En juin, Shaktikanta Das, gouverneur de la Reserve Bank of India, a déclaré qu’il y avait des « inquiétudes » concernant le temps plus sec causé par El Niño plus tard cette année. Deux jours plus tard, le comité de politique monétaire thaïlandais a signalé un impact potentiel sur les prix des denrées alimentaires crues.
« L’incertitude quant à l’impact du phénomène El Niño apparaît » comme un obstacle majeur à la baisse des prix alimentaires intérieurs, selon la Banco Central do Brasil, qui, au début du mois, a suivi le Chili en abaissant ses taux pour la première fois depuis la pandémie.
Attendez-vous à une demande plus élevée d’engrais, de pesticides et de semences génétiquement modifiées, a déclaré Ehiwario Efeyini, analyste principal de la stratégie de marché chez BofA. “Les actions tout au long de la chaîne d’approvisionnement de l’agro-industrie, y compris les machines, les produits chimiques et la transformation, pourraient également en bénéficier”, a-t-il ajouté.
Cependant, l’impact sur l’inflation mondiale d’un « El Niño de grande ampleur pourrait s’étendre au-delà de la simple alimentation », selon JPMorgan.
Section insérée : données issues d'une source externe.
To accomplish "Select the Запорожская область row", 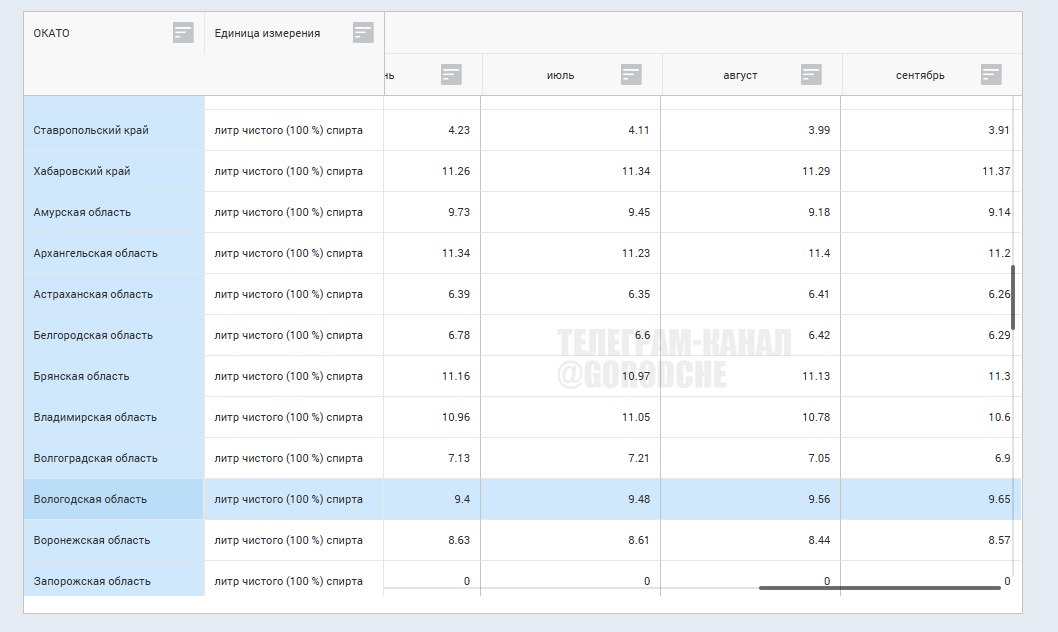I will tap(92, 581).
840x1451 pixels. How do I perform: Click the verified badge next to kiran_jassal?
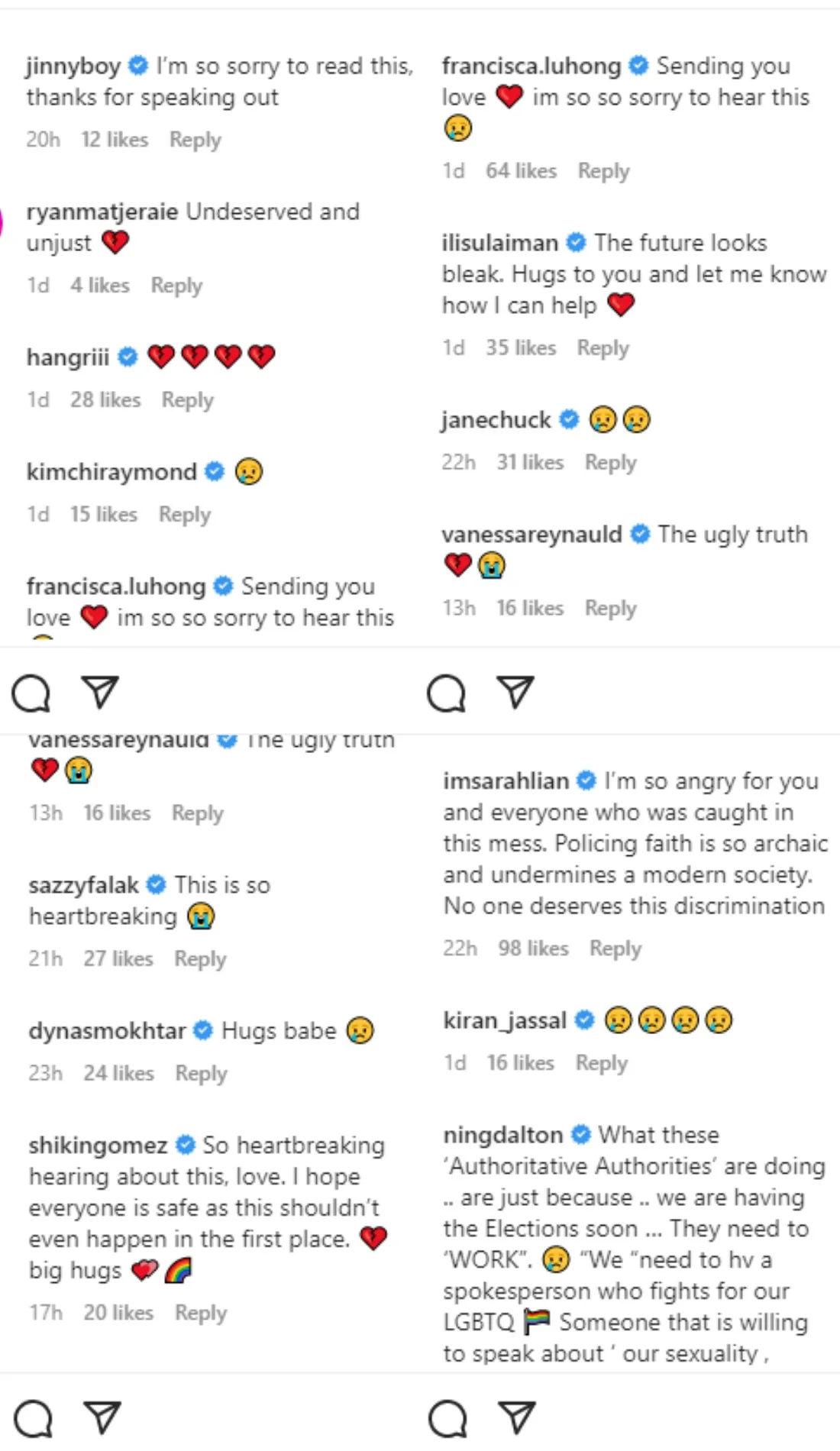click(x=584, y=1020)
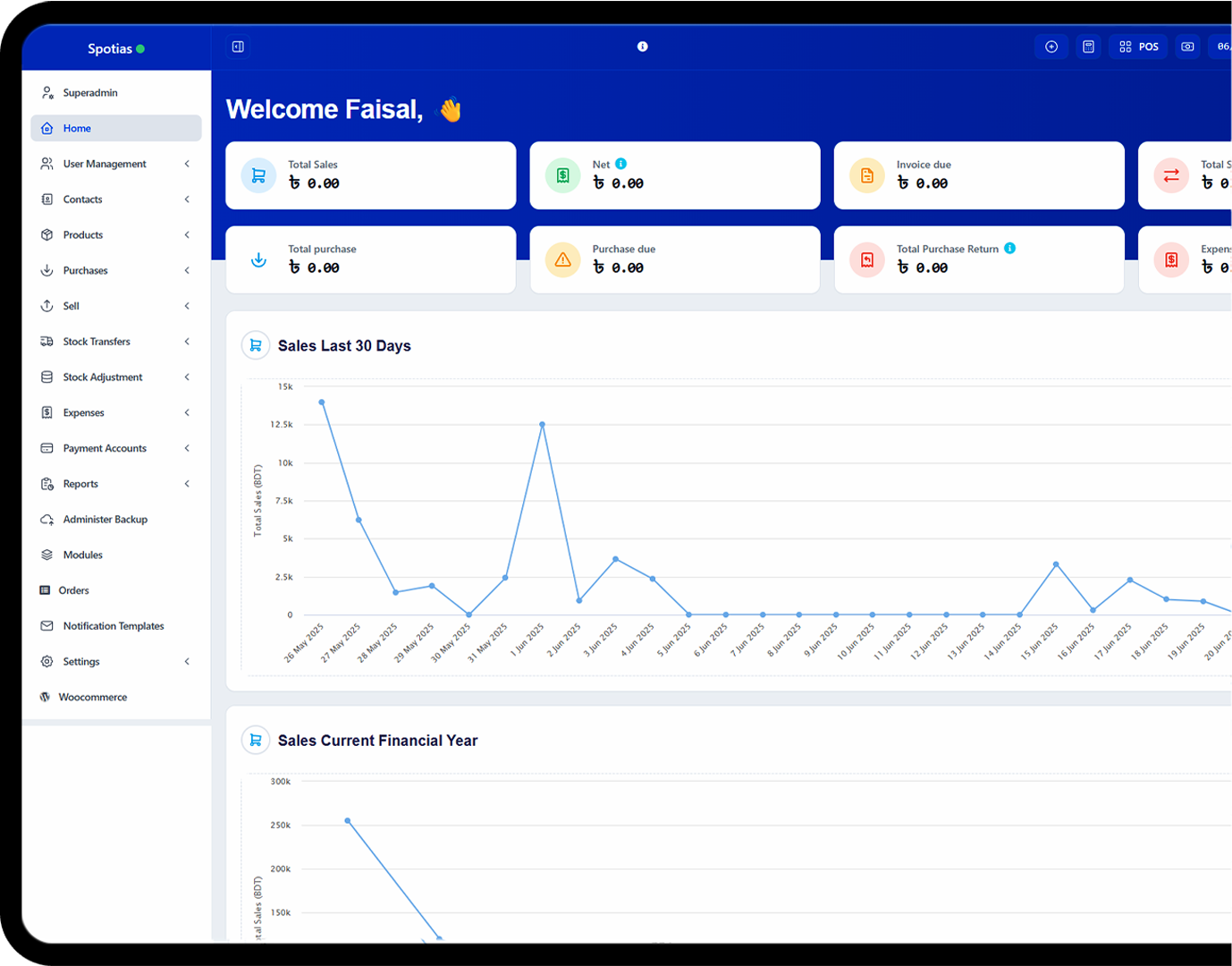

L’analyse par la banque d’un ensemble de données de la Banque mondiale sur les prix des matières premières remontant aux années 1960 a révélé que les événements El Niño – qui se produisent généralement deux fois par décennie – sont en corrélation avec des prix mondiaux plus élevés du caoutchouc, du bois et du zinc.
En Australie, El Niño a tendance à apporter de fortes pluies dans la région occidentale de Pilbara, qui abrite de vastes réserves de minerai de fer. L’Australie représente environ 60 pour cent du marché du minerai de fer transporté par voie maritime, ce qui signifie des prix plus élevés en cas de perturbations dues aux conditions météorologiques.
Il est peu probable que les marchés développés s’en sortent indemnes. Certaines régions d’Amérique centrale où El Niño devrait provoquer une chaleur extrême sont déjà aux prises avec une sécheresse si grave que les autorités du canal de Panama – dont le système d’écluses et de réservoirs dépend de la disponibilité de l’eau douce – ont été contraintes de réduire le nombre d’arrivées quotidiennes. passages à niveau.
La demande de gaz naturel liquéfié transporté par des pétroliers attendant de chaque côté de la route commerciale augmenterait inévitablement si El Niño provoquait un hiver plus froid en Europe, comme cela a été le cas dans le passé.
« Nous sommes désormais dans un monde plein de risques et de prix plus élevés », a déclaré Joe DeLaura, stratège senior en matière d’énergie chez Rabobank.
« Nous sommes confrontés à un monde dans lequel la profondeur du Rhin à Kaub, le nombre de transits du canal de Panama et les stocks de réservoirs seront surveillés aussi étroitement que le [US Energy Information Administration’s] rapports pétroliers chaque semaine.